The song was approaching its crescendo. Somehow—I don’t know it happened—my head plopped sideways and landed in Lola’s lap. Instead of commanding Gravedigger to snap me in half, she stroked my hair. It was incredible. From that warm, soft, 90-degree angle, I saw something that to this day I still consider a miracle. Or if not a miracle, then one of those rare events that rip the rational veneer off the world, revealing its chaotic, bumbling core. Bon Iver hit a lovely high note, and Gravedigger, as if moved by the pain of every jilted ex-lover in the world, started dancing. There was a bright florescent light behind him; it transformed him into a vast shadow. He was both Gravedigger and not-Gravedigger. His movements were human and eternal. From what I could tell, he was pantomiming the birth of the universe.

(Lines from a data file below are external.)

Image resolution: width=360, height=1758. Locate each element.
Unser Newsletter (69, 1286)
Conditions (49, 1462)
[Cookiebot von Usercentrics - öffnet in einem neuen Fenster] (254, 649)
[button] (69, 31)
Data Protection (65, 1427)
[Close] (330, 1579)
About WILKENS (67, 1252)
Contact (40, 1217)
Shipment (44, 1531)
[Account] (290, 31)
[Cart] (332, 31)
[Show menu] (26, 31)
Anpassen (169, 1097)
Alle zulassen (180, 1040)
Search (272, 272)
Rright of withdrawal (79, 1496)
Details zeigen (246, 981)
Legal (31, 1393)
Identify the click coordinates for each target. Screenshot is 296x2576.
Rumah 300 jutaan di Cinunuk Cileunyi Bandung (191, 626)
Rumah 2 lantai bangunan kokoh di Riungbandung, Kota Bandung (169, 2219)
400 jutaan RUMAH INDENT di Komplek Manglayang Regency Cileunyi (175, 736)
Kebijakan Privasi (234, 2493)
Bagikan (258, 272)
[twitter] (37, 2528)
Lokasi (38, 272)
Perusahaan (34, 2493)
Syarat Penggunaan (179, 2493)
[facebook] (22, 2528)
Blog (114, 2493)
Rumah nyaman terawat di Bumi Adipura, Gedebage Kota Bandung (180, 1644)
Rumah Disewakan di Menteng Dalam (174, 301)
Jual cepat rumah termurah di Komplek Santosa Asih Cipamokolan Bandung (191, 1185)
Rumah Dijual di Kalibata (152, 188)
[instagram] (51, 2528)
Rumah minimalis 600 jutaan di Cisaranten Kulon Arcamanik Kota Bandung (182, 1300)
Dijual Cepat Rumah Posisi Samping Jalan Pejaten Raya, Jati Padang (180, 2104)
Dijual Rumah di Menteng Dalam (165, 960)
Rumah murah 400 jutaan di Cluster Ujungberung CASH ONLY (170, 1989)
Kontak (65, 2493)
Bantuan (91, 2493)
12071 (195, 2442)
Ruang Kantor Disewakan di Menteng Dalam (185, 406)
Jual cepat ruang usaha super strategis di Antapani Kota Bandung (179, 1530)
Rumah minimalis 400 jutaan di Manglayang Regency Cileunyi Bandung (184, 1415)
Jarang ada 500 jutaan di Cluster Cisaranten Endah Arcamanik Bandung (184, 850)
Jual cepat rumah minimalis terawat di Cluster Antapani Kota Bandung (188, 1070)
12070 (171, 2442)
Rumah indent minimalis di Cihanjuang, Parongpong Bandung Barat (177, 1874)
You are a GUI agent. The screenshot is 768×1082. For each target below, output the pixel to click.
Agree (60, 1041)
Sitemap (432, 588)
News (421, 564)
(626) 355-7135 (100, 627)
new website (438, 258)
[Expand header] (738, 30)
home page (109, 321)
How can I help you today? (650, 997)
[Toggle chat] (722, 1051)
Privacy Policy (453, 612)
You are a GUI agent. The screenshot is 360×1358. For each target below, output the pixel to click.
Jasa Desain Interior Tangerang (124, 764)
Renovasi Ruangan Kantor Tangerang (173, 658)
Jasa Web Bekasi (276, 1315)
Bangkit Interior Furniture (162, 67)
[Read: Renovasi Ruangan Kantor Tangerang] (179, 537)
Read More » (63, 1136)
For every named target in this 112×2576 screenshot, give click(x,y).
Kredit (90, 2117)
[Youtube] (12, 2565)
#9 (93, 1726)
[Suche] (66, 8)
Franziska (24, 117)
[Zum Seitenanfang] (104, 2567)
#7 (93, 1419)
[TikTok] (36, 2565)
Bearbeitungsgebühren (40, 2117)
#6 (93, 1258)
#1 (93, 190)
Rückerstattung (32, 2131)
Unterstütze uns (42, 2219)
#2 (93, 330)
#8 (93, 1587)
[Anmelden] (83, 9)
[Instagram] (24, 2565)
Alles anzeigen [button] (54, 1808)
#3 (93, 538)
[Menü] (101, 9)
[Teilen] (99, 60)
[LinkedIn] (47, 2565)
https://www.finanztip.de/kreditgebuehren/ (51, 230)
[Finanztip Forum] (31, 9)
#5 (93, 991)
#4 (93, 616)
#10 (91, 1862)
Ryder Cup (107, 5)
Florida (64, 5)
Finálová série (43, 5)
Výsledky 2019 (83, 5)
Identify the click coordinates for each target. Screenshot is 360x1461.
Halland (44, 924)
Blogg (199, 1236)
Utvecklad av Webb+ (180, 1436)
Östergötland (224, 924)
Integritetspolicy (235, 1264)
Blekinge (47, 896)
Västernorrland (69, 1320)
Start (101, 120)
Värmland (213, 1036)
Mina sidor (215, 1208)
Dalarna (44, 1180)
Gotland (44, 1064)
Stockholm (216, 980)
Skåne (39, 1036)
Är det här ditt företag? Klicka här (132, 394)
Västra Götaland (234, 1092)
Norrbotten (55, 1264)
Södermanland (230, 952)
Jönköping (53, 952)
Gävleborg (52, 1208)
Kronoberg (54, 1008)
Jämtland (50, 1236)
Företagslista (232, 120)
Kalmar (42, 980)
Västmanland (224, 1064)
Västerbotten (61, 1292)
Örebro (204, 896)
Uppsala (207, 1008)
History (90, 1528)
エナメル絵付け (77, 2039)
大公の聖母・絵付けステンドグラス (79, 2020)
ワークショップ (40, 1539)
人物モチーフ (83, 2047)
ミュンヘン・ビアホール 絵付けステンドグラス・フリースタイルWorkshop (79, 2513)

“Is this really happening?” I asked Lola.

“Gravedigger’s a very special dancer,” she said. “He teaches all the girls here how to move like that. He is our epicenter.”

There’s no way Lola actually said epicenter, but that’s what I heard.

He was certainly the epicenter of something.

Maybe he was God.

 

 

Whenever I tell this story, people say, “I don’t believe you. Show me the scar.” Like that ghost white zigzag would prove anything. Besides, even if I wanted to I can’t. The next day, when I unraveled the gauze from my finger, it was totally healed. Not just healed, but like that rat never bit me in the first place.

You’re probably thinking, “He dreamed the whole thing when he was drunk.” Maybe you’re right. How the hell do I know? I was drunk for an entire year. Then I wrapped the hood of my Jetta around a telephone pole and scuttled away from that mess, bleeding from the chin and ear, before they could charge me with a DUI. Now I’ve been sober for six months.

Probably I did dream the damn thing, but who cares? It happened in my mind, which is as good as the truth.

Emily’s baby, Jonah, was born in April. He was nine pounds, six ounces, and beautiful just like his father. For a long time, I avoided Emily, but one day I called her, and instead of threatening me with a restraining order, she asked if I wanted to meet for coffee.

We met at Arbor Lodge on Rosa Parks. Jonah was only a few months old, but he was fat. I’d never seen such a fat baby. He really did look like a piglet.

She asked if I wanted to hold him. I said no, but she thrust the little brat into my arms anyway.

I didn’t know what to do, so I bounced him. He stuck his finger in his mouth and drooled all over me. It was disgusting, but he didn’t know anything yet, so I decided to forgive him.

Emily had been nursing and forgot that her breasts were hanging out. I don’t think she cared about those things anymore. Her nipples were dark brown and big as coasters. Everything about her was earthy and pink.

She said, “Isn’t he adorable?”

“He’s disgusting,” I said, but I went on bouncing him and making faces. That crazy baby laughed like I was the funniest person in the world. Maybe I was. I gobbled up his tiny hands. I chewed on his fingers. He squealed. I put his foot in my mouth, and he made a farting sound. He was so dumb, he was amazing.

One day scientists will figure out how to make babies without men or turkey basters. We’ll be useless, finally, like we pretty much were all along. We’ll have nothing left to do but go into the forest and write songs about women and about fucking up. How we did everything wrong and screwed up our lives, and now our children’s fathers are robots. It will be a better world, and our sad songs will echo through the birch trees.